The summer internship at EPFL (École Polytechnique fédérale de Lausanne), Switzerland, has been the biggest opportunity for me to do quality research, learn different skills, come out of my comfort zone, meet new people and develop myself as a better person altogether. During my third year, I had offers from Mitacs GRI, DAAD and summer@epfl programs. I chose EPFL because of the university, professor, and my interest. The journey to it is what I will remember forever. A branch changer, an introverted guy like me, wanted to explore many things in my second year. Many seniors helped me explore various things, including development, machine learning, etc., and I finally settled on computer architecture research. It tells a lot about the senior-junior culture of IITR, where my introverted personality was never a barrier to inheriting the experience and knowledge of great seniors.
At the end of my second year, I got a virtual internship at Georgia Tech. That was the turning point of my career, and I have pursued research in computer architecture ever since. I sent many emails in December but couldn’t get a positive reply. In February, I consulted my other research-oriented friends, who motivated me. At that time, they had already sent around 100 emails; they said I could expect good replies only for a few. The emails should contain specifics about the professor’s work and how your interests align. After around sixty emails spanned over a month-long emailing process, I got good replies and gave some interviews.

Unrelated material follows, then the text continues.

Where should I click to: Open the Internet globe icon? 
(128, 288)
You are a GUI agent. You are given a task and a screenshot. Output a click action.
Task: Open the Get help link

My professor, Jim Larus, is a very successful researcher in systems and has been a manager and director at Microsoft Research. Despite my nervousness about working among such a great group of researchers, my internship at the VLSC (Very Large Scale Computing lab) started pretty well. I had to implement AXI BUS protocols on an FPGA. I had good knowledge of Verilog, a hardware description language, which made my start quite smooth. Progressively, it started getting more challenging. I remember there was a day I had to code in five different languages. I worked hard and tried to make the most of this opportunity. I implemented a cache with AXI protocols on an FPGA at a 431 MHz clock frequency. It was the first time I ported something on an FPGA, and in the process, I also learned hardware debugging using ILA (Integrated Logic Analyzer) triggers.
The project I worked on was a hardware-software codesign of a multi-core Verilog simulator, which leverages the parallelism in circuit simulations and is aimed to be faster than most traditional cycle-accurate simulators like verilator. Because of the software part involved, I also learned about compilers and operating systems. I implemented a VCD (Value change dump) engine in hardware. It enables waveform analysis during debugging, just like Vivado or Modelsim. I worked on many RISC V architectures like PicoRV32, Rocket chip, VexRiscv, etc., and analysed their resource utilisation and timing constraints. I also implemented hardware benchmarks that compared our tool with other simulators like verilator. The benchmarks include the Smith-Waterman algorithm and systolic array-based weight stationary matrix multiplication.
Apart from the technical stuff, I had a lot of adventures and memorable experiences. I learned to cook food because the food in Switzerland is not spicy. Despite being my first time, my Indian friends liked my cooking. I also learned a bit of French. I went to Budapest, Evian, Amsterdam, Rome, and Paris, apart from many places within Switzerland, and in the process, made many good friends. Every trip was a different experience and indeed, a lot of fun. The terrific adventures of go-karting and zip lining still give me goosebumps. These have undoubtedly been the best days of my life. Travelling to most of Europe at such a young age, that too at my own expense, while doing the best work I can enjoy is what I am proud of and will never forget.